Personally I think Pentax still has a huge opportunity with Medium Format. Its growing in popularity and is becoming more accessible. If they can put together a proper and compelling medium format camera to compete with Fuji, I think they can still draw in a lot of that crowd. They should ditch full frame at this point since it doesn't seem like they can get a leg up in that market anymore. Re-direct those resources to medium format, and support the APSC market on a small scale to capture a brand loyal early market that can later move to Medium Format. Similar to the Fuji approach.

That to me is the only logical approach left for Pentax.

James Madison's picture

I hear that. Very well thought out. I would hope that someone at Pentax is thinking through what could bring about their comeback. What you've laid out seems like a viable option.

Craig Bobchin's picture

Interesting, I agree that Pentax dropped the ball on the medium format allowing themselves to be eclipsed by Fuji. My digital journey was the opposite of yours. I started digital with the Canon 20d then the 70d. I never purchased any Canon FF lenses since they were too $$$ and thus stuck with EF-S lenses. When I out grew the APS-C format and wanted to go with a FF camera, I knew I'd need to invest in new lenses anyway so I looked at other manufacturers options and was dismayed by the cost and lack of movable LCDs on the available FF bodies.

Then I heard about Pentax's K-1, I looked into it and found it had all the features I was looking for in a camera. I do a lot of Astrophotography and the low noise, and adjustable rear LCD were godsends to me.

then I saw the Pixelshift and Astrotracer functionality and was sold. then I looked at the price roughly 2k for a Camera and lens and it was a no brainer. it was half the price of the Nikon D810 and Canon offerings. it was a no brainer. So consider me a Pentax fan for life.

Dan Seefeldt's picture

Spotmatic 3!

James Madison's picture

Fingers crossed!

Ben Coyte's picture

If Pentax still had the tooling for those cameras, then the economic viability might be there, but to tool up for a niche market sounds expensive. A shame because I still shoot a lot of film and have some Spotmatics and SP cameras, and getting a "new" reliable camera would be good.

James Madison's picture

True true.

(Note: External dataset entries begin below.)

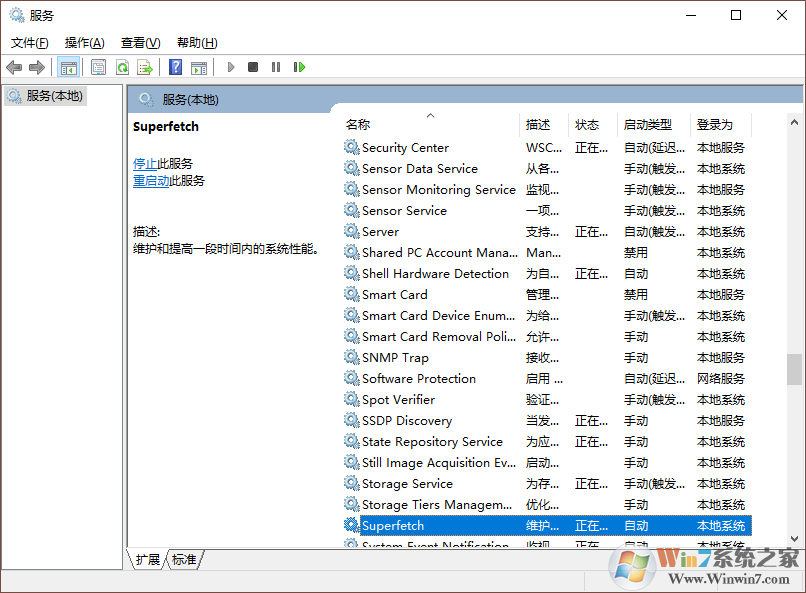Open the 查看 menu
This screenshot has height=593, width=806.
coord(140,42)
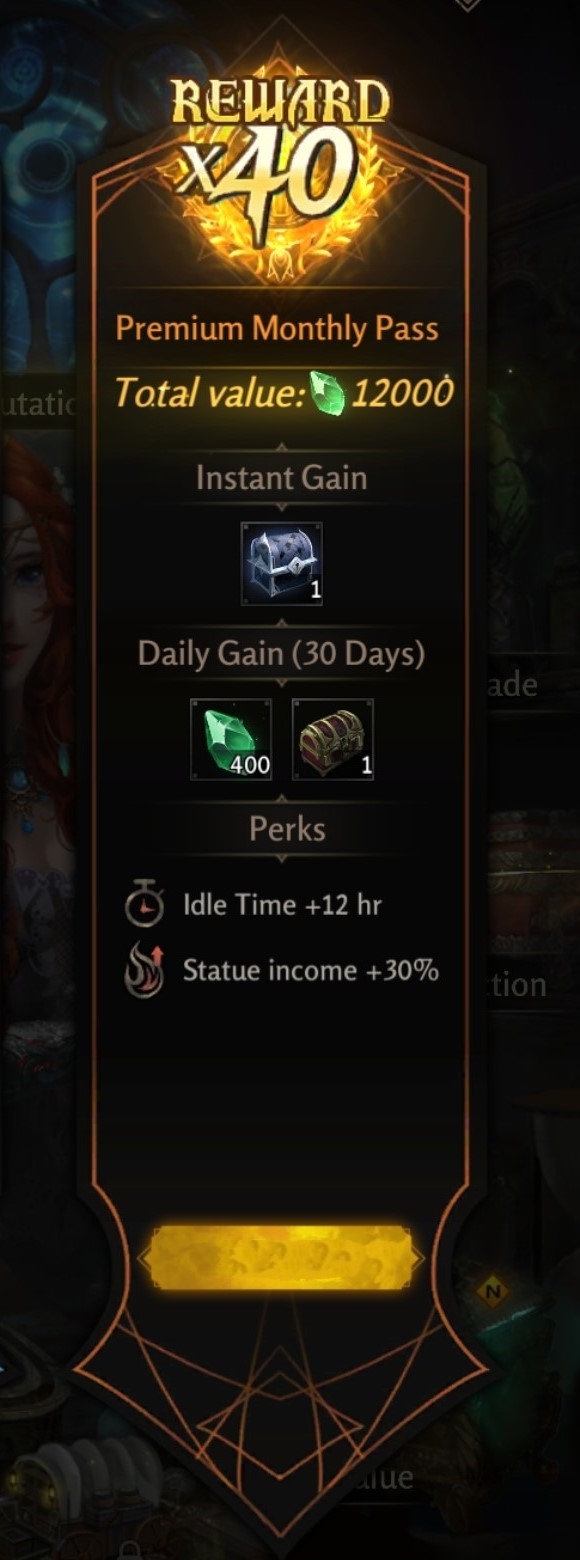Click the glowing yellow purchase button
Image resolution: width=580 pixels, height=1560 pixels.
point(281,1258)
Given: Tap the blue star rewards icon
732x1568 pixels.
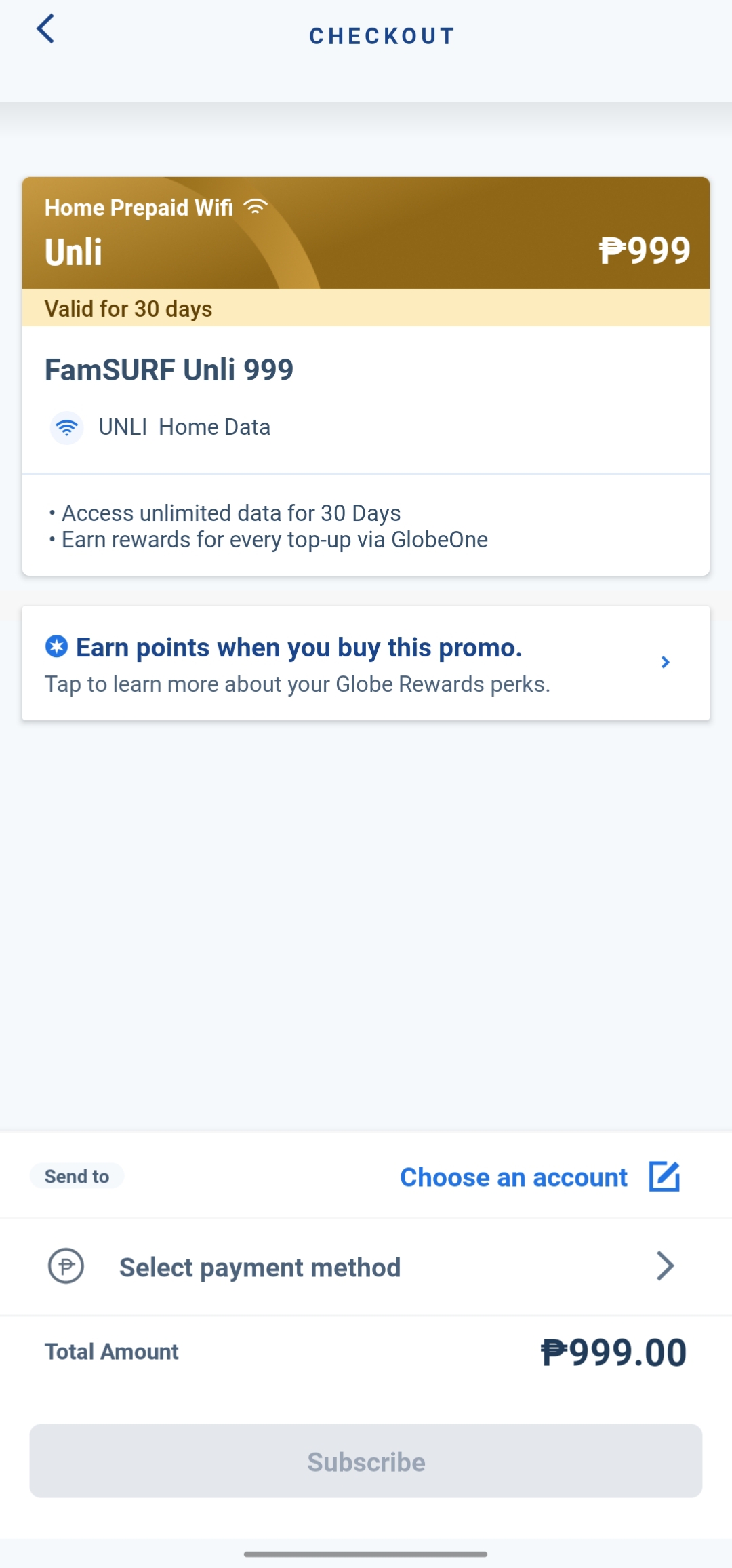Looking at the screenshot, I should point(56,647).
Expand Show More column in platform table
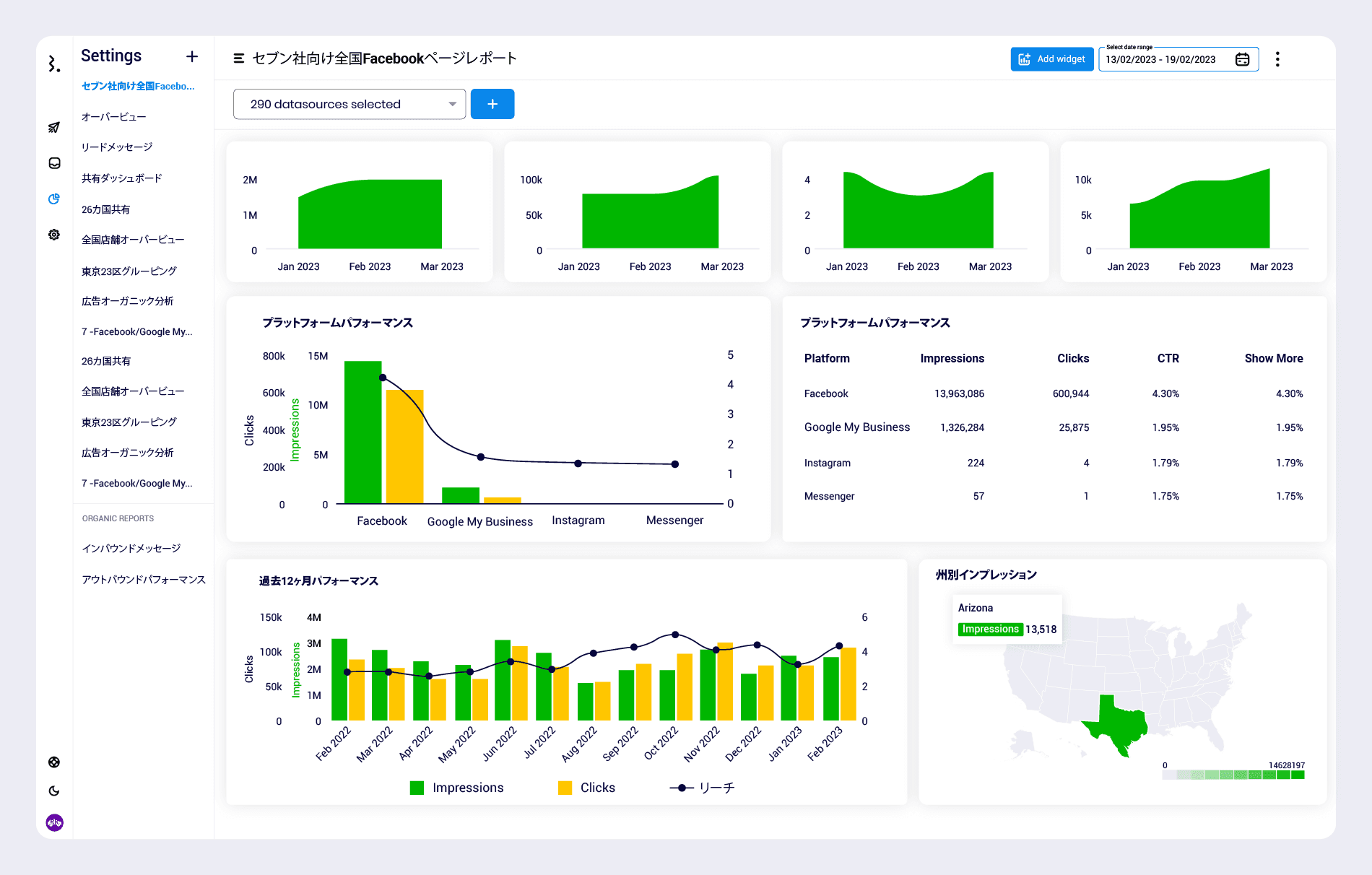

I doubt very seriously they have maintained the designs or that the way they were manufactured a couple decades ago would translate well to how they'd be manufactured today. Still though, I suspect that it wouldn't be impossible or even difficult to do.

microteck's picture

The K1000 was my first serious camera in 1974. It was a custom built all black camera. Good memories. I'm sorry I don't have it anymore.

James Madison's picture

I've never seen an all black K1000 - sounds like a gorgeous camera. Perhaps if they rerelease the K1000, they'll make an all black one you can pick up!

microteck's picture

At the time I was living in Montreal Canada. My next door neighbor worked for Pentax as a service technician. He collected parts and custom built it for my birthday. I really don't remember what happened to it because that was 46 years ago.

Harvey Steeves's picture

that would be worth a fair chunk of money on the collector market these days.

Mr Hogwallop's picture

Are folks willing to pay $2500-4500 (wild guess) for a Pentax 6x7 body and then about the same for modern lenses? How many would they sell? 1000, 5000, 2000?
Maybe...but the film market is a rounding error compared to the digital market. If Pentax is like most big companies they sold off the dies for scrap and the spare parts to a broker who forgot about them years ago.
They could do commemorative special editions with gold trim and a certificate of authenticity but they would be expensive!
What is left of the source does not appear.